Al otro lado del Muro

Traten de imaginar en algún momento lo que habría sucedido ante semejante ataque a la libertad y a los derechos individuales en cualquier país anglosajón.

Francamente. No podía siquiera imaginar que tras la caída del Muro de Berlín, que dejaba atrás millones de muertos y sociedades completamente desmembradas y económicamente destrozadas, volveríamos a hablar de conceptos cuya inviabilidad se empeñó en demostrar, de manera sangrienta, el comunismo.

A estas alturas del mes de agosto, ustedes serán perfectamente conocedores de la existencia –a falta de una buena canción del verano– del showman del momento.

La última performance de Sánchez Gordillo, que, cabe recordar, ostenta un acta de diputado en el Parlamento de Andalucía por IU y es alcalde de la población sevillana de Marinaleda desde sus primeros ayuntamientos democráticos, ha tenido lugar esta misma semana en una finca cuyos terrenos, casualmente, pertenecen a un buen amigo.

Así que paso a relatarles los acontecimientos. Juan Luis, cuyo abuelo vendía naranjas en un burro puerta a puerta y que gracias a su esfuerzo, trabajo, tesón y perseverancia pudo desarrollar su labor profesional en el campo, con el plus de dureza que supone dedicar horas y horas al sol para recoger la cosecha de naranjas, paraguayas, cereales o cualquier producto que pudieran dar estas maravillosas tierras cordobesas, ha visto cómo una banda de personas asaltaba sus tierras, destrozaba su valla y se instalaba en la piscina de un hotel que ocupa las dependencias de un palacete restaurado.
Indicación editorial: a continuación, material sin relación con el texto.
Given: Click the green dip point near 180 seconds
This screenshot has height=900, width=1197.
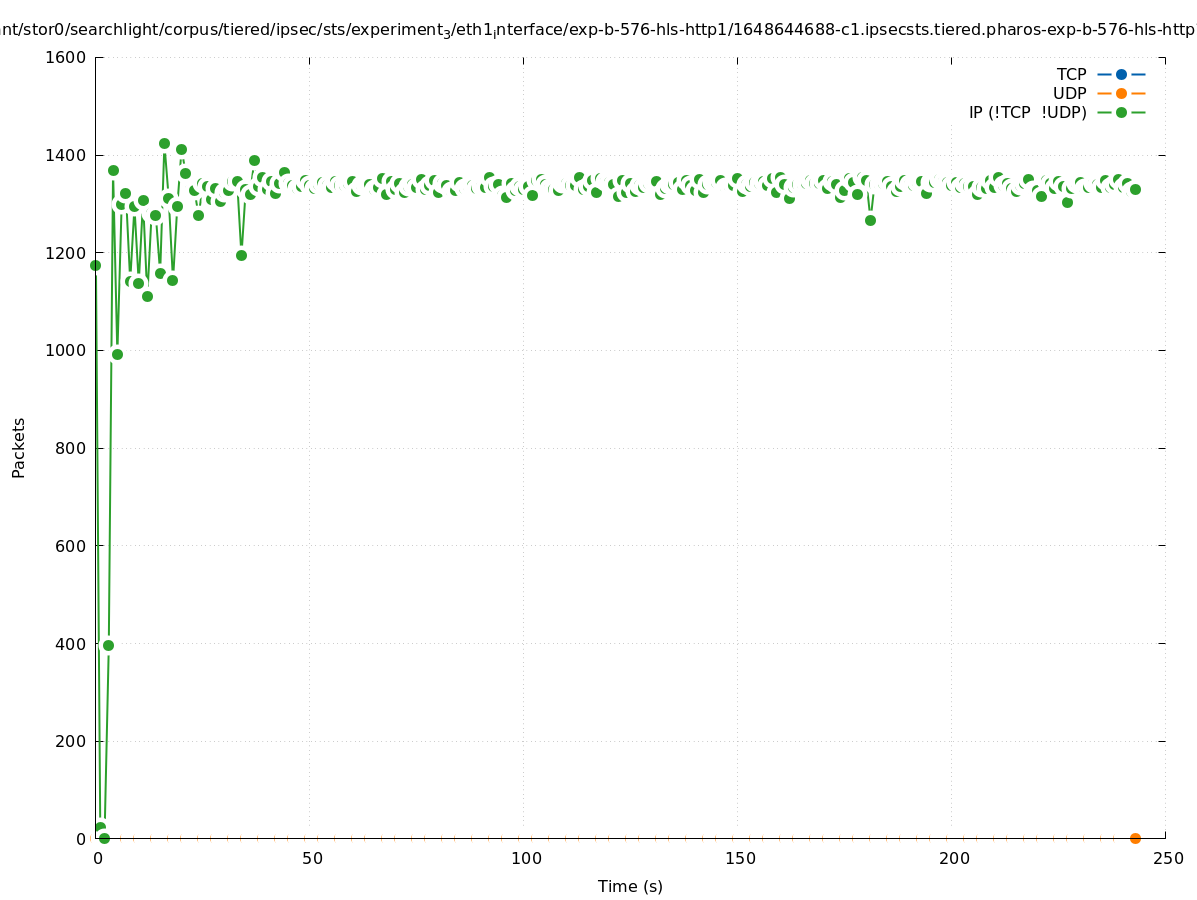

Así. Sin más. Saltándose a la torera cualquier mínimo respeto a la propiedad privada.

Mi amigo Juan Luis, dejando a un lado el hecho de que en el momento de escribir estas palabras tenía que haber estado en el funeral de un familiar en Francia y gracias a la actuación de estos tipos tuvo que permanecer en su casa, velando por los intereses de su familia y de sus trabajadores, se puso en contacto –obviamente– con la Guardia Civil. Los agentes le dijeron que no podían hacer nada estando ya los asaltantes dentro de la propiedad. Si no obtenían una orden judicial no podían llevar a cabo su cometido, echar a quien se cuela en una propiedad ajena.

¿Les parece surrealista? Esperen, que sigo. Mi amigo habló con los supuestos jornaleros, o quienes fueran los que allí se encontraban lanzando soflamas más propias de una situación prebélica que mínimamente acordes a una sociedad civilizada. Y le contó a Gordillo que lo único que hacía su familia era trabajar y ofrecer empleo a personas que, en época de cosecha, pueden alcanzar una sesentena.

Le dijeron que no se preocupara, que nada, hombre, que nos quedamos aquí un poquito y luego nos marchamos. Se fueron justo en el momento de escribirles yo estas palabras, a primeras horas de la tarde del miércoles.

Poco después, o al mismo tiempo –lo desconozco–, la delegada del Gobierno advertía de que no iba a tolerar más comportamientos de este tipo. Aplaudo su decisión, una decisión que debía haberse tomado desde el primerísimo momento.

Cuando alguien no tiene meridianamente claro que una base fundamental de la libertad es el derecho a la propiedad, y que una de las funciones del Estado es garantizarlo, algo funciona rematadamente mal. Y que un público televisivo aplauda cuatro consignas de un comunismo demodé y trasnochado, propias de pegatinas de Phoskitos, es mucho más que preocupante.

Termino. Y no voy a meterme con el protagonismo que le están dando algunos programas de televisión, porque ésa es otra cuestión. Aunque cualquier día le veremos sentado en todas las mesas de debate. Tiempo al tiempo.

Traten de imaginar en algún momento lo que habría sucedido ante semejante ataque a la libertad y a los derechos individuales en cualquier país anglosajón. Algo, desde luego, habría que hacer para garantizar nuestro derecho a defender nuestra propiedad y nuestra integridad con el respaldo de la ley, sin que sea necesario colgar un letrero que rece: "Be aware, intruders. Armed response".

Y otra cosa. Aunque los Gordillo & Co. decidieran permanecer mentalmente al otro lado del Muro, pueden decir cosas, incluso absurdas, gracias al mantito de libertad que les proporciona una sociedad democrática. Y ahí, señores, está la clave. Porque es fácil no respetar lo que se desprecia. Como han hecho ellos.